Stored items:
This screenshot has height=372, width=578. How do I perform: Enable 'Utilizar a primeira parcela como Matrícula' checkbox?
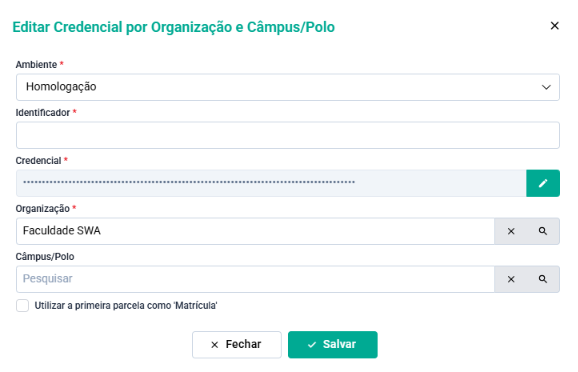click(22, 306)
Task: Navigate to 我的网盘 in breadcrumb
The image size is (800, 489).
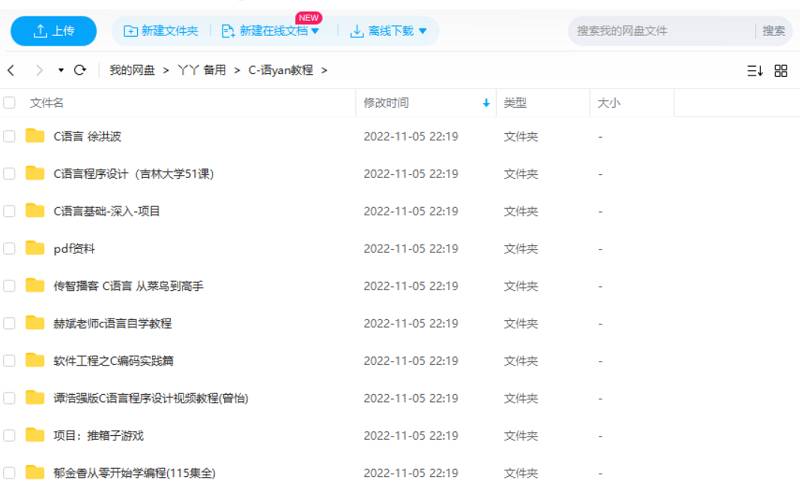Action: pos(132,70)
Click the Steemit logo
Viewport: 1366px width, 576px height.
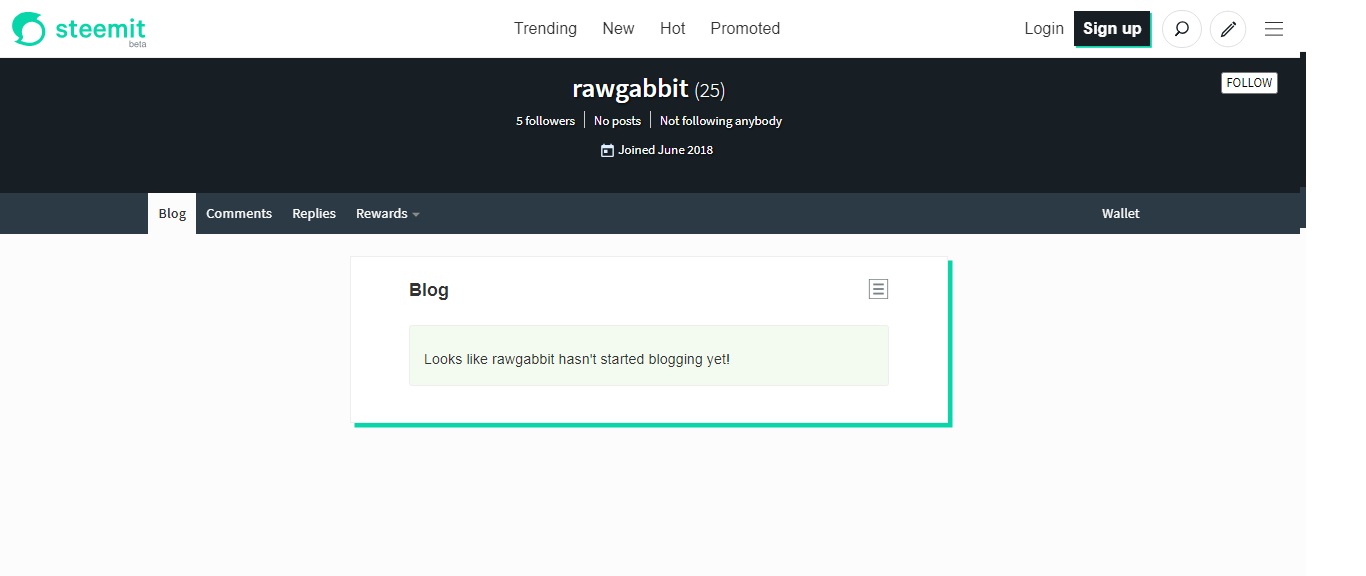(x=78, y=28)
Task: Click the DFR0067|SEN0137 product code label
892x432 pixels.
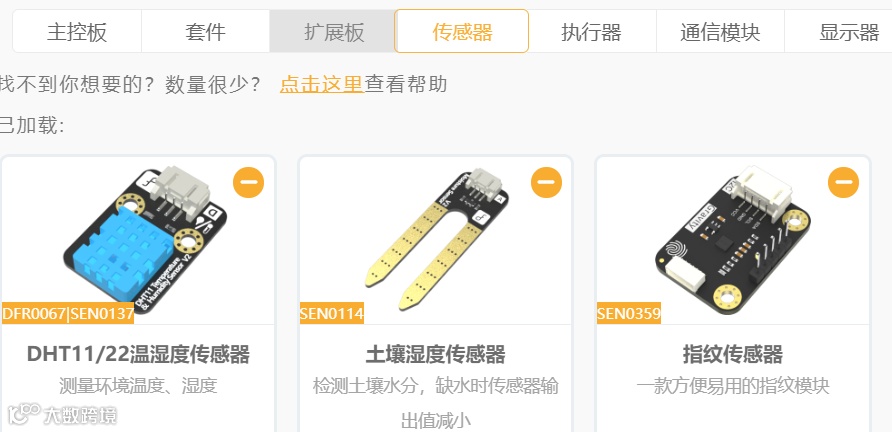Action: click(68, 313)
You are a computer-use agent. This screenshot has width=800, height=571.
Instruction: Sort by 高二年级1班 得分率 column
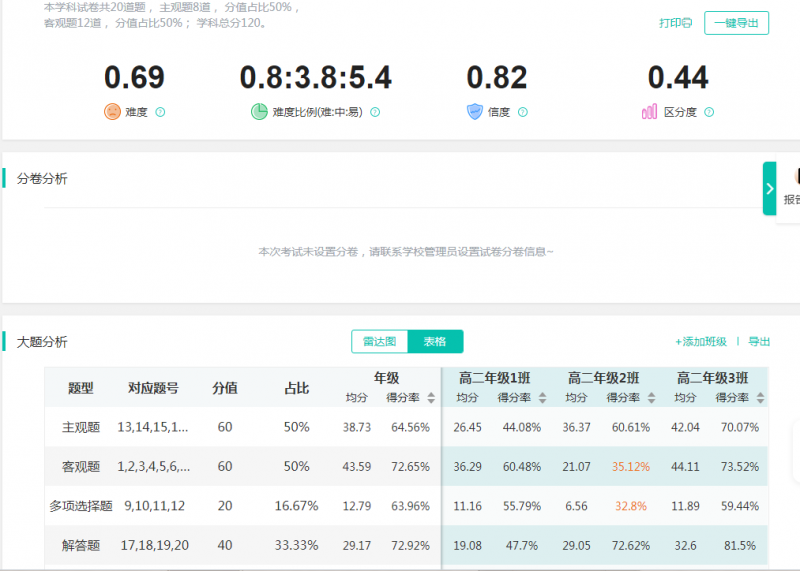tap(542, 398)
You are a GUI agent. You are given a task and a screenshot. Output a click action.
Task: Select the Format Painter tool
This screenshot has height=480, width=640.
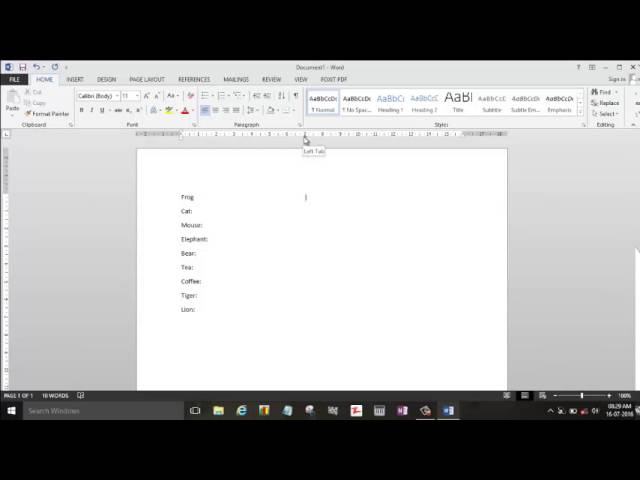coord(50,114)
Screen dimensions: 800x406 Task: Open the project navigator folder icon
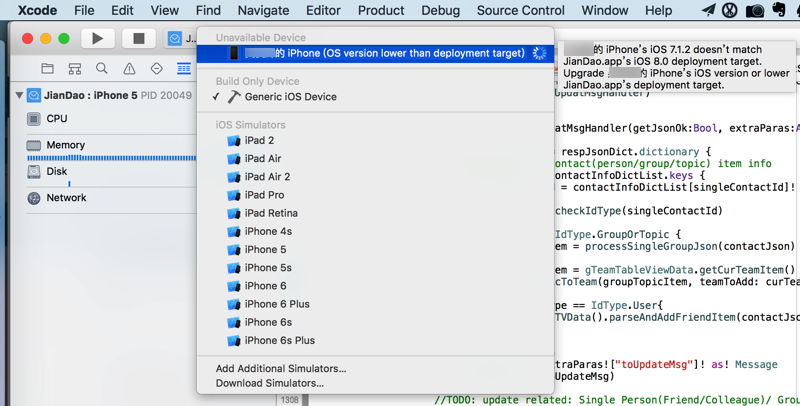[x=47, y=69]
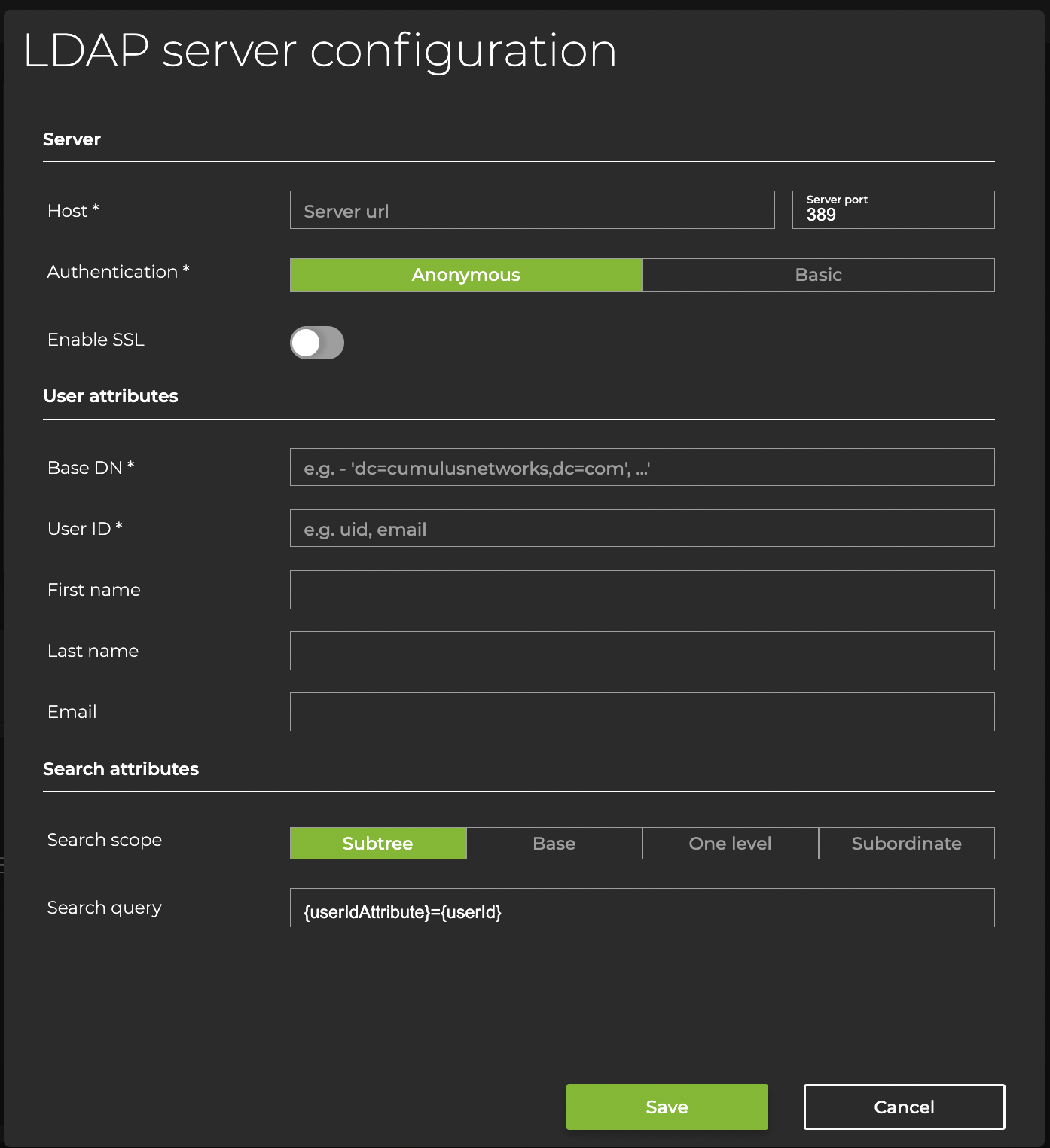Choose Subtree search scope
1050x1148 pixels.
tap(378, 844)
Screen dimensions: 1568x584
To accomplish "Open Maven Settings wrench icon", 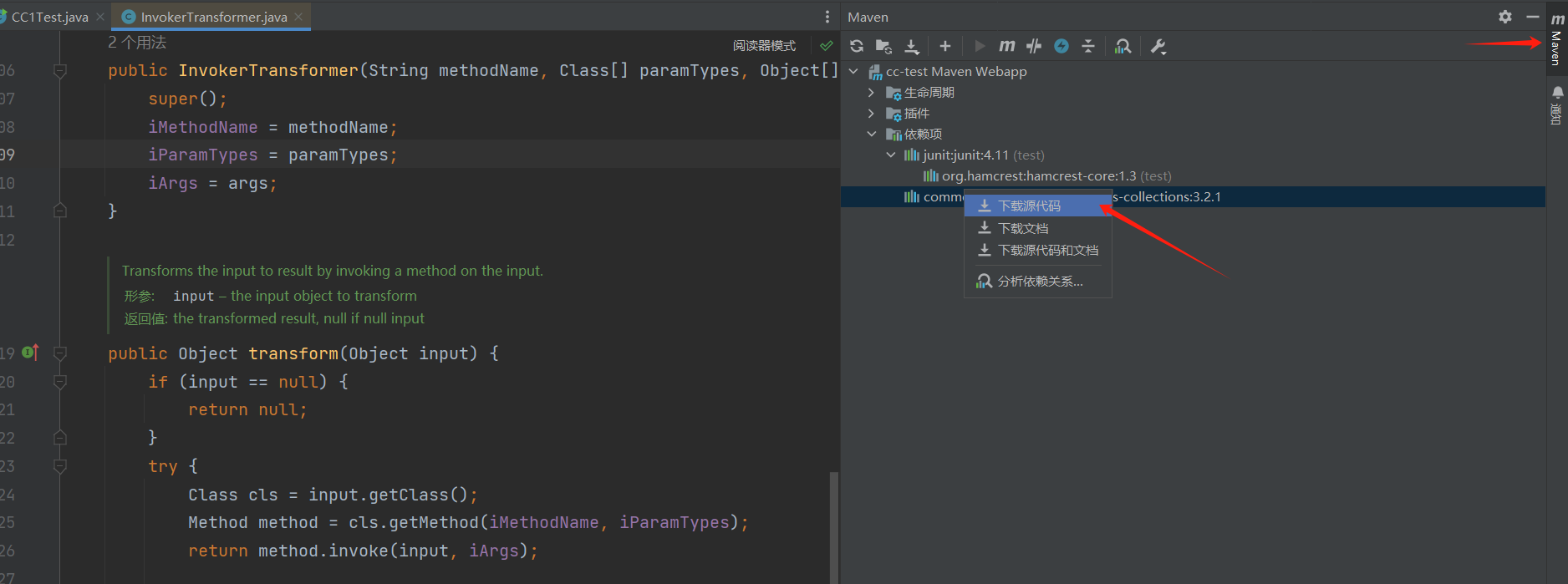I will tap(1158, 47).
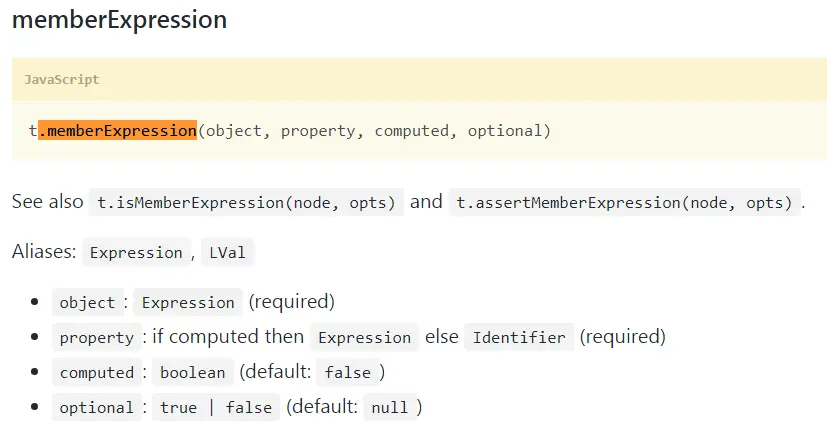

What this task involves =>
Which of the lines above hold the string "agent"? Copy each one.

Completed task =>
You are a computer-use agent. This screenshot has width=800, height=571.
You are a GUI agent. You are given a task and a screenshot. Output a click action.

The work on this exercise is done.